- YOUR OBJECTIVE
Pictures should be excluded; otherwise, copy every entry exactly.

- STUDY MATERIAL
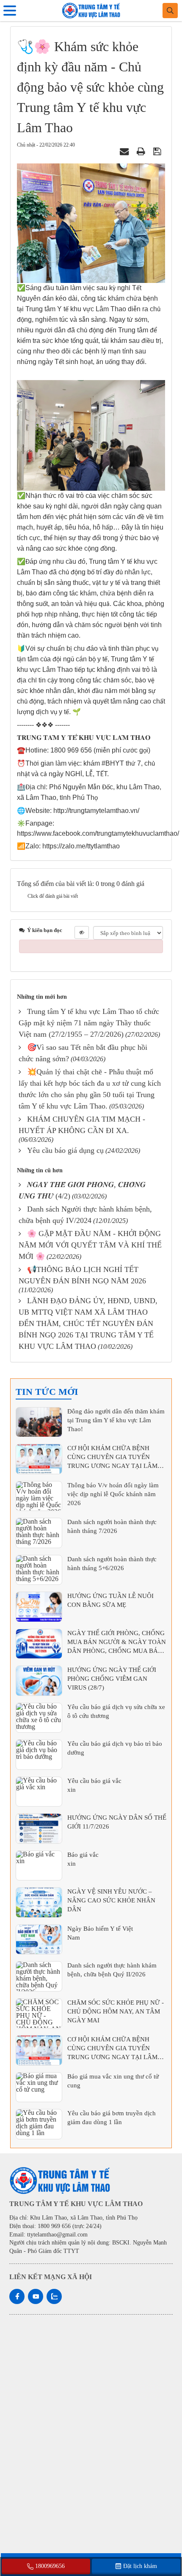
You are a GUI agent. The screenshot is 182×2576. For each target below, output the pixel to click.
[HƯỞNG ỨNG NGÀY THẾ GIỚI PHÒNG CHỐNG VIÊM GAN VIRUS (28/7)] (39, 1681)
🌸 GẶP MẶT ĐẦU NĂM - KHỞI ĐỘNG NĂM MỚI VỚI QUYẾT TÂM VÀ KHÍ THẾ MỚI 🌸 (90, 1245)
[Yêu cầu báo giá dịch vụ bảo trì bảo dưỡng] (39, 1754)
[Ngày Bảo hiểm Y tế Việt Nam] (39, 1939)
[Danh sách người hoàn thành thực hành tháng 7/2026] (39, 1533)
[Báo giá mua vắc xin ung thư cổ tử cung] (39, 2087)
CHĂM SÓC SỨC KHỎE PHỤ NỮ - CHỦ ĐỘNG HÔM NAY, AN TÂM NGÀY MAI (115, 2011)
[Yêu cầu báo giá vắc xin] (39, 1792)
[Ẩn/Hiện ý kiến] (81, 932)
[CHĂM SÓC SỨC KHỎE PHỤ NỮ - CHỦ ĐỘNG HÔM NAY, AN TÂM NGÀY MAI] (39, 2013)
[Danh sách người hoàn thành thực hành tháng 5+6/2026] (39, 1570)
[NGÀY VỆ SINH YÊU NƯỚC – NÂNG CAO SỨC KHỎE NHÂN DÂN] (39, 1902)
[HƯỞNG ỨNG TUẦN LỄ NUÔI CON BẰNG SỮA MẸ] (39, 1607)
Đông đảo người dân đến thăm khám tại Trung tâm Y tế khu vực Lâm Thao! (116, 1420)
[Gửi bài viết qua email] (125, 151)
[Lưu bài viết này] (158, 151)
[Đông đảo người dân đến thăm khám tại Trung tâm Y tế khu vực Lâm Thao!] (39, 1422)
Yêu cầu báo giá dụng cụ (65, 1150)
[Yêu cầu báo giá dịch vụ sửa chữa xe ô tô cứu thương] (39, 1718)
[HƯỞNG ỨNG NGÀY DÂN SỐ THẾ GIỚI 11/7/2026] (39, 1828)
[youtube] (35, 2296)
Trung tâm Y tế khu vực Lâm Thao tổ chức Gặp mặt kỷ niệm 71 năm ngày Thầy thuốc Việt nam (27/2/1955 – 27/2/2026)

- RESULT
You are a GUI agent. The screenshot is 182×2576. For each target below, output the pixel to click.
[HƯỞNG ỨNG NGÀY THẾ GIỚI PHÒNG CHỐNG VIÊM GAN VIRUS (28/7)] (39, 1681)
🌸 GẶP MẶT ĐẦU NĂM - KHỞI ĐỘNG NĂM MỚI VỚI QUYẾT TÂM VÀ KHÍ THẾ MỚI 🌸 (90, 1245)
[Yêu cầu báo giá dịch vụ bảo trì bảo dưỡng] (39, 1754)
[Ngày Bảo hiểm Y tế Việt Nam] (39, 1939)
[Danh sách người hoàn thành thực hành tháng 7/2026] (39, 1533)
[Báo giá mua vắc xin ung thư cổ tử cung] (39, 2087)
CHĂM SÓC SỨC KHỎE PHỤ NỮ - CHỦ ĐỘNG HÔM NAY, AN TÂM NGÀY MAI (115, 2011)
[Yêu cầu báo giá vắc xin] (39, 1792)
[Ẩn/Hiện ý kiến] (81, 932)
[CHĂM SÓC SỨC KHỎE PHỤ NỮ - CHỦ ĐỘNG HÔM NAY, AN TÂM NGÀY MAI] (39, 2013)
[Danh sách người hoàn thành thực hành tháng 5+6/2026] (39, 1570)
[NGÀY VỆ SINH YÊU NƯỚC – NÂNG CAO SỨC KHỎE NHÂN DÂN] (39, 1902)
[HƯỞNG ỨNG TUẦN LỄ NUÔI CON BẰNG SỮA MẸ] (39, 1607)
Đông đảo người dân đến thăm khám tại Trung tâm Y tế khu vực Lâm Thao! (116, 1420)
[Gửi bài viết qua email] (125, 151)
[Lưu bài viết này] (158, 151)
[Đông đảo người dân đến thăm khám tại Trung tâm Y tế khu vực Lâm Thao!] (39, 1422)
Yêu cầu báo giá dụng cụ (65, 1150)
[Yêu cầu báo giá dịch vụ sửa chữa xe ô tô cứu thương] (39, 1718)
[HƯỞNG ỨNG NGÀY DÂN SỐ THẾ GIỚI 11/7/2026] (39, 1828)
[youtube] (35, 2296)
Trung tâm Y tế khu vực Lâm Thao tổ chức Gặp mặt kỷ niệm 71 năm ngày Thầy thuốc Việt nam (27/2/1955 – 27/2/2026)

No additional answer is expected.